Pride at the Polls

We all know how much is at stake in this election. Local, state, and federal elections will shift a balance of power that will either uplift the LGBTQ community or continue to strip away our rights. Knowing that the outcomes from this upcoming election will dictate how our daily lives are legislated and that LGBTQ civil rights are on the line can seem overwhelming to think about and even scary at times. After a strong decade of progress for the rights and protections of our community, particularly through several major Supreme Court victories, the thought of going backward is terrifying.  

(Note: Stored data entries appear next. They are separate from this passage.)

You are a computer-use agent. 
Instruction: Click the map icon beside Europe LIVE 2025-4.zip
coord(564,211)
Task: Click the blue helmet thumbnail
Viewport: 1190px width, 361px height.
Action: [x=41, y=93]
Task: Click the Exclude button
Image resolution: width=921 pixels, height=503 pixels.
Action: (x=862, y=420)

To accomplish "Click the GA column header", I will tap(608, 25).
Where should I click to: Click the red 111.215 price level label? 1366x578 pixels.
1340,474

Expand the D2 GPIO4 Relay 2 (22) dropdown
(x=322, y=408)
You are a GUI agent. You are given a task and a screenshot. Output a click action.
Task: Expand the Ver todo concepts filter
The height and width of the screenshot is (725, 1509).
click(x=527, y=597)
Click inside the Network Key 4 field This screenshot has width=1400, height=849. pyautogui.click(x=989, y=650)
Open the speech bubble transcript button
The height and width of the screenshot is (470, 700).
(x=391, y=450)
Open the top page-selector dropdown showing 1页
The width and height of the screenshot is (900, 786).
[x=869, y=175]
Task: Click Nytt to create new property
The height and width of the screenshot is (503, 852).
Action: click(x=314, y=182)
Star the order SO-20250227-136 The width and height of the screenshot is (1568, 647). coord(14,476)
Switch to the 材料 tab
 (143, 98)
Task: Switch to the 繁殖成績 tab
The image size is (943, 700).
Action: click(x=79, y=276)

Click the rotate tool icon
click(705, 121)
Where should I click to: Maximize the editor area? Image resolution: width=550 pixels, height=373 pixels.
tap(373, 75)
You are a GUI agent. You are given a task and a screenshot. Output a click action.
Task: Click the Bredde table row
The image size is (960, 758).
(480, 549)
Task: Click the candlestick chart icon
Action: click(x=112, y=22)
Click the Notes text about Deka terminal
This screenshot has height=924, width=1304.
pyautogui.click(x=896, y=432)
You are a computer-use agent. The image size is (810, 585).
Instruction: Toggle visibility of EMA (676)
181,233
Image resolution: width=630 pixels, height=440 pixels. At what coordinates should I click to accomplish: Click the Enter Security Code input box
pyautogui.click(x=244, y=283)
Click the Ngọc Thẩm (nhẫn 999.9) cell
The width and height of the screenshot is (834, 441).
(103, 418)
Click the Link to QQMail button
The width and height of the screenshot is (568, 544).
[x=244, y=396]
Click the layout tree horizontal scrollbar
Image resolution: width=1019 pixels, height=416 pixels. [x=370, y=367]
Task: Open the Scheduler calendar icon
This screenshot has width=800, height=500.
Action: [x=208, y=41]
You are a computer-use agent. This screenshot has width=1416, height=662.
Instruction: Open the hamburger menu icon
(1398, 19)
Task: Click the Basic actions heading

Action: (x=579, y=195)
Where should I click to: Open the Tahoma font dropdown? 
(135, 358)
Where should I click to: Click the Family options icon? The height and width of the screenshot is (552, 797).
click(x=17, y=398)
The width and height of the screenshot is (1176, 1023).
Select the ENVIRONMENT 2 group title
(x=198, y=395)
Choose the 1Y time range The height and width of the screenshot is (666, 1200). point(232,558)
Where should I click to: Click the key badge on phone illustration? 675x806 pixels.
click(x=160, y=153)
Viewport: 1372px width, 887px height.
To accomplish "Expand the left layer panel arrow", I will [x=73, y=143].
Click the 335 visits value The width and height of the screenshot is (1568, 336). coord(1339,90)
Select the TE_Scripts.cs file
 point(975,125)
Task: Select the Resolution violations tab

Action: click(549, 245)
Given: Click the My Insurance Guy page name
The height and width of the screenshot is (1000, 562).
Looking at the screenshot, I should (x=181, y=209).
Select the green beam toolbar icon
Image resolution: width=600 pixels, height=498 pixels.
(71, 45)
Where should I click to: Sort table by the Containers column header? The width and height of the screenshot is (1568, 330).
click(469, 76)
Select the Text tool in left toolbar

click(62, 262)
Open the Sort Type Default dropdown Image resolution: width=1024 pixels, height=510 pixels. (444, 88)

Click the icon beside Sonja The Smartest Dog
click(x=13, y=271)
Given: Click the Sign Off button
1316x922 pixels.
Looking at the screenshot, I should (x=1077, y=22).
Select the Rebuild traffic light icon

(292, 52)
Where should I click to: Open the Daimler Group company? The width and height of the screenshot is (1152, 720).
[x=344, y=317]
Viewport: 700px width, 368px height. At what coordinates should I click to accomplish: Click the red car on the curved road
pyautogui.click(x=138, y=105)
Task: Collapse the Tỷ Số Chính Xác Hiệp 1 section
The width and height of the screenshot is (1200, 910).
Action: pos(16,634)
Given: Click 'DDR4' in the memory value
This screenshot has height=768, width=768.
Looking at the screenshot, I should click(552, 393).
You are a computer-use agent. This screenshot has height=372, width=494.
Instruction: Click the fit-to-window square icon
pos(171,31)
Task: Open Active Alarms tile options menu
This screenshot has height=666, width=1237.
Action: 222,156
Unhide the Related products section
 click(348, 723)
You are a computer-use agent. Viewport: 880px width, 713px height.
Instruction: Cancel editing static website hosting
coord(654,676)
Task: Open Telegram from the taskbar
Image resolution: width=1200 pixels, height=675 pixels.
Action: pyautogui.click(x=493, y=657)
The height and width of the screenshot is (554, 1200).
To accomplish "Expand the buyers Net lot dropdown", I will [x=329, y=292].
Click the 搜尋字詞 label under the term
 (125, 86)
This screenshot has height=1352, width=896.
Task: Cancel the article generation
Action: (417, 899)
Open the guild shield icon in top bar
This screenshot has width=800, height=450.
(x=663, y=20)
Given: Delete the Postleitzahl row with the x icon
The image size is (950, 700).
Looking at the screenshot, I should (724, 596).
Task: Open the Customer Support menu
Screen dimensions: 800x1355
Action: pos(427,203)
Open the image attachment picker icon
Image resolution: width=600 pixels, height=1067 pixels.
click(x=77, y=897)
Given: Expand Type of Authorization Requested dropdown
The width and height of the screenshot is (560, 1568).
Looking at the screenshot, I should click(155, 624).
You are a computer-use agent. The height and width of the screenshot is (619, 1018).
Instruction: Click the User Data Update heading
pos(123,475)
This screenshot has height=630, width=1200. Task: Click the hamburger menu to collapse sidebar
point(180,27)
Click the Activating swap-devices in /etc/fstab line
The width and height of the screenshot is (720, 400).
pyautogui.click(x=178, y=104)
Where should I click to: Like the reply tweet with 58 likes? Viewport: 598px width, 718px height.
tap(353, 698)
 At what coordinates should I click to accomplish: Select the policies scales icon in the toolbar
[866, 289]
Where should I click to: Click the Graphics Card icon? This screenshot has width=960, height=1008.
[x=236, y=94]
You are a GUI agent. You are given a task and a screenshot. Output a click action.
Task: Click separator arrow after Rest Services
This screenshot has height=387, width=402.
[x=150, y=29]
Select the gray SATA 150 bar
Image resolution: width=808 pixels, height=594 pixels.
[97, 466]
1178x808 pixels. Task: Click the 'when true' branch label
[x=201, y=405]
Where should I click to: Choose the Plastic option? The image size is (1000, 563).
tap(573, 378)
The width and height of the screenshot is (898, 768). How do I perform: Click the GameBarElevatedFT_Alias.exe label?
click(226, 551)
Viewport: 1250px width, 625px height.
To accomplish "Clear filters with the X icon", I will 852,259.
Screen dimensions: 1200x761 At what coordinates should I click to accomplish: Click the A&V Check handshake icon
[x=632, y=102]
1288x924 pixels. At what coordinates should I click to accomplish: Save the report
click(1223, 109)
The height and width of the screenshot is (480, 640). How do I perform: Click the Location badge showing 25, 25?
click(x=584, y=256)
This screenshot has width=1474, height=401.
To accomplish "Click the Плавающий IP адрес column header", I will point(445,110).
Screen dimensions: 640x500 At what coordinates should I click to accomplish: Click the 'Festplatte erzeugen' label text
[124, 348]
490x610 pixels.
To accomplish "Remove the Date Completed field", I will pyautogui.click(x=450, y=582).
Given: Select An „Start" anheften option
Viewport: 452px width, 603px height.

Our community, however, is resilient to our core. From the spark of Stonewall to the marches, parades, festivals, and rallies we now know as Pride, for decades, our movement has utilized the scale of these events and organizations to mobilize the power of our community. Pride events are where we have deployed hundreds of volunteers to register voters in our community, where we have educated our community about upcoming ballot initiatives and issues, and where we use our media reach to educate the broader public about the challenges our community is still facing.

In 1978 we marched and created visibility at Pride to protect our LGBTQ educators against Anita Bryant and Prop 6, the Briggs initiative. In 2008 we mobilized our community during Pride, fighting to protect our freedom to marry as we tried to defeat Prop 8. This year, like any other, it is vital that our community turns out to vote. 

The LGBTQ community is not a monolith, but we are disproportionately impacted by issues of systemic inequality, our lived experiences compounded at the intersection of multiple marginalized identities. In order to fight against oppression, we stand in solidarity with broader social justice movements. Coming before us on the ballot this election will be decisions that seek to address issues of police accountability, affordable housing, as well as systemic racism and gender discrimination in access to employment, housing, and education. That is why, this year, San Diego Pride is supporting three measures: Measure A, Measure B, and Prop 16.

Our 2020 theme is Together We Rise. We chose it to be intentional about our intersectional efforts, to give focus and to underscore our need to work collaboratively even at a time when our nation seems more divided than ever. I hope you will vote this election. I hope you will volunteer with our nonpartisan Get OUT the Vote efforts. I hope you will show up together for our intersectional social justice movement because Together We Rise.

With Pride,

Fernando Zweifach López
Pronouns: They/Them/Theirs
Executive Director
San Diego Pride


About Fernando

Fernando Lopez is the Executive Director of San Diego Pride. Lopez’s years of LGBT advocacy, nonprofit management, public education, diversity consulting, media relations, guest lectures, and organizing have made them a consistent presence ensuring the struggles of the LGBT community are ever visible.